_Provided records_:
┏━━

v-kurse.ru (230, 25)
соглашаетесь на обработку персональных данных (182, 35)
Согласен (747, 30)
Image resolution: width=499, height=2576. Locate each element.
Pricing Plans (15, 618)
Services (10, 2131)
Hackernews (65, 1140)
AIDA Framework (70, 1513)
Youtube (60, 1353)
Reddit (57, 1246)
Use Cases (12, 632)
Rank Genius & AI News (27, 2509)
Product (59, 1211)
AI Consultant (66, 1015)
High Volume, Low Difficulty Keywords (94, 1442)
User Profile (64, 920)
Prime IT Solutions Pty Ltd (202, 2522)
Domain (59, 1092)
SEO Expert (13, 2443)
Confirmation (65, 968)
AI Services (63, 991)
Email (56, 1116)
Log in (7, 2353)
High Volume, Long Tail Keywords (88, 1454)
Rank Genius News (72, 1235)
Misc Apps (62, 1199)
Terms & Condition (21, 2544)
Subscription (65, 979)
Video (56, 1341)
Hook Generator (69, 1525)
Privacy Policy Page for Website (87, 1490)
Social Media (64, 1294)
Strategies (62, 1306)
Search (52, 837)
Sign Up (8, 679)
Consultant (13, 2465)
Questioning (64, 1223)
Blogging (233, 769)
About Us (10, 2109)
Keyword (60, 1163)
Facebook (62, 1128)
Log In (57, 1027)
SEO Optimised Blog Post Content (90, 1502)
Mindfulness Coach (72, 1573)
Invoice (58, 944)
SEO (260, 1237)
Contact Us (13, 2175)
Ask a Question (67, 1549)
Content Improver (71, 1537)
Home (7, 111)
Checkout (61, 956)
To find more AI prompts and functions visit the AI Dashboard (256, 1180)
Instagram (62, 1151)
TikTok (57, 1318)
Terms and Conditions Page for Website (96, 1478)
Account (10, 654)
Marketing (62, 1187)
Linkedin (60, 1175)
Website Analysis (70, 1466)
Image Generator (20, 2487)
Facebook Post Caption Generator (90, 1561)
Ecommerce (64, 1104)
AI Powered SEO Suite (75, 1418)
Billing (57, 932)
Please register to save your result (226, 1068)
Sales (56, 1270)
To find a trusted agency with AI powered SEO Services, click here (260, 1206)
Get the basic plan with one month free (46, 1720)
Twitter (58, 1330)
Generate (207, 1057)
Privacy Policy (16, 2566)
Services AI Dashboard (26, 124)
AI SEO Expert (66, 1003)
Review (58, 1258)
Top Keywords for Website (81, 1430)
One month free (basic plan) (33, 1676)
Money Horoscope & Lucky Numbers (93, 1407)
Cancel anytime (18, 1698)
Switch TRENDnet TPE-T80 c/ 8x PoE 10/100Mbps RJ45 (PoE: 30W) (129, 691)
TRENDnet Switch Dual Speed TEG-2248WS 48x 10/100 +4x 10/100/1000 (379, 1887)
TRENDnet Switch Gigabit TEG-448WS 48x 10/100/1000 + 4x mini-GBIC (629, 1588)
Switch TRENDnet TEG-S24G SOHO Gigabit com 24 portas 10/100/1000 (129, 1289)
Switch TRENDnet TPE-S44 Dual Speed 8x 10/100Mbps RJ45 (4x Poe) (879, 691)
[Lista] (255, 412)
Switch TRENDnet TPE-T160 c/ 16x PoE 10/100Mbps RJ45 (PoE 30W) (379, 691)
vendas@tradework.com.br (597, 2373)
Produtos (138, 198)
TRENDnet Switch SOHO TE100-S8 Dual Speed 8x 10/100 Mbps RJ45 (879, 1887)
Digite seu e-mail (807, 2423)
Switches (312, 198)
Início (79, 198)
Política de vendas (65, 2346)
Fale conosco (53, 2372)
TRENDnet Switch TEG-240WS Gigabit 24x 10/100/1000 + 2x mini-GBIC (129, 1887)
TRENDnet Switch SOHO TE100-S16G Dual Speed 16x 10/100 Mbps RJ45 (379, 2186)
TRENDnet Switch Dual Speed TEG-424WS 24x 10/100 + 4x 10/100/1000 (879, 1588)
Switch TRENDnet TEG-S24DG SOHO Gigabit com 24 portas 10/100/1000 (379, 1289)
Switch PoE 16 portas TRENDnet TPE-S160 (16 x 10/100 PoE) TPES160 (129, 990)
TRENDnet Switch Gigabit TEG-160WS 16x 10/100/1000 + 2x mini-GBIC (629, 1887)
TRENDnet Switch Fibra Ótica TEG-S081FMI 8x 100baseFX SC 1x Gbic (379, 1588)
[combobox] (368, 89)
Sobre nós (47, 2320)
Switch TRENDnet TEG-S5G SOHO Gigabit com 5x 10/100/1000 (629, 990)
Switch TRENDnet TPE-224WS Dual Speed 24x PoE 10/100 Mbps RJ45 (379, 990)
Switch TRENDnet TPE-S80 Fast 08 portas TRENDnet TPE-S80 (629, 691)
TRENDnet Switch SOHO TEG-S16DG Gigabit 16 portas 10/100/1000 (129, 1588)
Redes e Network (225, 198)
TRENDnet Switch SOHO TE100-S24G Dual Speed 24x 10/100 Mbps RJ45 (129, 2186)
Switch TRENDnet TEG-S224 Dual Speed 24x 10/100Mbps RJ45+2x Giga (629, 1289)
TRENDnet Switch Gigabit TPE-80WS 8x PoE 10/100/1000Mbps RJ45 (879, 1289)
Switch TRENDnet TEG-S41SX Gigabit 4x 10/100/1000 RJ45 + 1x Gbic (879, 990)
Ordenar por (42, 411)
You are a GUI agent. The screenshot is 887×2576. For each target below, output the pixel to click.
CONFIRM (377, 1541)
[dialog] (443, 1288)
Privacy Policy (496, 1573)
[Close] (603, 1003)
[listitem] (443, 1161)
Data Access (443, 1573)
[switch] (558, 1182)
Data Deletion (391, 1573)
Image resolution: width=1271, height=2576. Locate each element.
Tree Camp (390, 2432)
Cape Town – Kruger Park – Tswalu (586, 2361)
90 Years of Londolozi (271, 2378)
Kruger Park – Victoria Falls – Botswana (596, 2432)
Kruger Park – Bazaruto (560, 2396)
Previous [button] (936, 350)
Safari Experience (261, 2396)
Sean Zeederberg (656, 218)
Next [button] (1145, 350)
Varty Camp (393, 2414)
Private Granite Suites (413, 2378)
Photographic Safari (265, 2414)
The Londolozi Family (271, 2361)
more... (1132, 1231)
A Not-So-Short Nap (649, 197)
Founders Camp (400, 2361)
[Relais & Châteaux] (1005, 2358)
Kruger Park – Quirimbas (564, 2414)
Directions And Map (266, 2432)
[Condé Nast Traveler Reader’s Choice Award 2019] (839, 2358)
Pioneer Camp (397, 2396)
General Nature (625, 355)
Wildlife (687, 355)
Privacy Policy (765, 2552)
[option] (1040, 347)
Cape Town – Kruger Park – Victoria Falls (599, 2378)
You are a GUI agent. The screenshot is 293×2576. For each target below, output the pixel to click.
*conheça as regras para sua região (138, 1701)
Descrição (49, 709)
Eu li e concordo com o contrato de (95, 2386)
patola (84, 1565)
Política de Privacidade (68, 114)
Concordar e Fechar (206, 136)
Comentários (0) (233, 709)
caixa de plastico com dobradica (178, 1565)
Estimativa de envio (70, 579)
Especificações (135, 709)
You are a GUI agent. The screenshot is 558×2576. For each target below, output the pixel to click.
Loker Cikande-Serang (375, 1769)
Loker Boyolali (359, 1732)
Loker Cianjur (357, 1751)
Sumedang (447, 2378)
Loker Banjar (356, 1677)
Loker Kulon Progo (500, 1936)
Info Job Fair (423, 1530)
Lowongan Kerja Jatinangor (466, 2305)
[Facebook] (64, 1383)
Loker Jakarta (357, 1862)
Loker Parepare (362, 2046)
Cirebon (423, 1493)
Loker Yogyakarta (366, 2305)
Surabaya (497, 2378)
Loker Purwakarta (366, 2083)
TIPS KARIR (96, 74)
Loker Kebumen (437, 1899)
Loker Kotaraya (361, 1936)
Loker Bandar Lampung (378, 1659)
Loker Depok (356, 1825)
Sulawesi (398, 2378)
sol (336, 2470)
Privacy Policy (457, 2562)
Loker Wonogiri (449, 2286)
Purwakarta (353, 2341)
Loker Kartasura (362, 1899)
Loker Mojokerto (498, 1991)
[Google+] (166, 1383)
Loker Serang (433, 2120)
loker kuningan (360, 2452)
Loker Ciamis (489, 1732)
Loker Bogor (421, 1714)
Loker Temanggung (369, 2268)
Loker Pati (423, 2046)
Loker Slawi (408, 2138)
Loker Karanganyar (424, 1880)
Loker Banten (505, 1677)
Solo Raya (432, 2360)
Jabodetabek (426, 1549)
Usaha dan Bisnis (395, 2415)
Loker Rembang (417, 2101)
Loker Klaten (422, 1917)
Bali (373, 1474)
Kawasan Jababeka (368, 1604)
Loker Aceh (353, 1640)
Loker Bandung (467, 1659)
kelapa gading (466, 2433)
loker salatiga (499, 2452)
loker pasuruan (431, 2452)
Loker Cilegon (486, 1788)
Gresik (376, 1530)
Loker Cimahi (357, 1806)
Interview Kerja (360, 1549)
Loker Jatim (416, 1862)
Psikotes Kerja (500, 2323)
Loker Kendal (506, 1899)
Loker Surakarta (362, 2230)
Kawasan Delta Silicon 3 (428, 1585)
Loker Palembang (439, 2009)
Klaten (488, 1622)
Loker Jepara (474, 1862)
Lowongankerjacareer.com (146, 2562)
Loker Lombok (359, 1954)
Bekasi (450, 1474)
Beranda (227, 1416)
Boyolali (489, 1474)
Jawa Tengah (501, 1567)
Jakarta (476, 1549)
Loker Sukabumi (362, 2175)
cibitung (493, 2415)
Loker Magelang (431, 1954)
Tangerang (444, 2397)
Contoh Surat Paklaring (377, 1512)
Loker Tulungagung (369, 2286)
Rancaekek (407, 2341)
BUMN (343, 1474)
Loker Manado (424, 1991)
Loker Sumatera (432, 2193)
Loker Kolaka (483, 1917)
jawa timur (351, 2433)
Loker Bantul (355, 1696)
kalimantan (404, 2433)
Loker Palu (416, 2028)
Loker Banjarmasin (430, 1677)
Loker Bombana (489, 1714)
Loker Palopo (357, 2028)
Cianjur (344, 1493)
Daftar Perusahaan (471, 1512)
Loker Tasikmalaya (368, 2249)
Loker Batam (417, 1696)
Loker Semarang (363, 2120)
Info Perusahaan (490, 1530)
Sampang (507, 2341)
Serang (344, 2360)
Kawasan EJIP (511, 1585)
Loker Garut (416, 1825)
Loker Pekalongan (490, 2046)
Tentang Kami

┗━━

_About this task_:
Which lines of the data contain the string "Page"? Copy each of them.

_Answer to the problem_:
Privacy Policy Page for Website (87, 1490)
Terms and Conditions Page for Website (96, 1478)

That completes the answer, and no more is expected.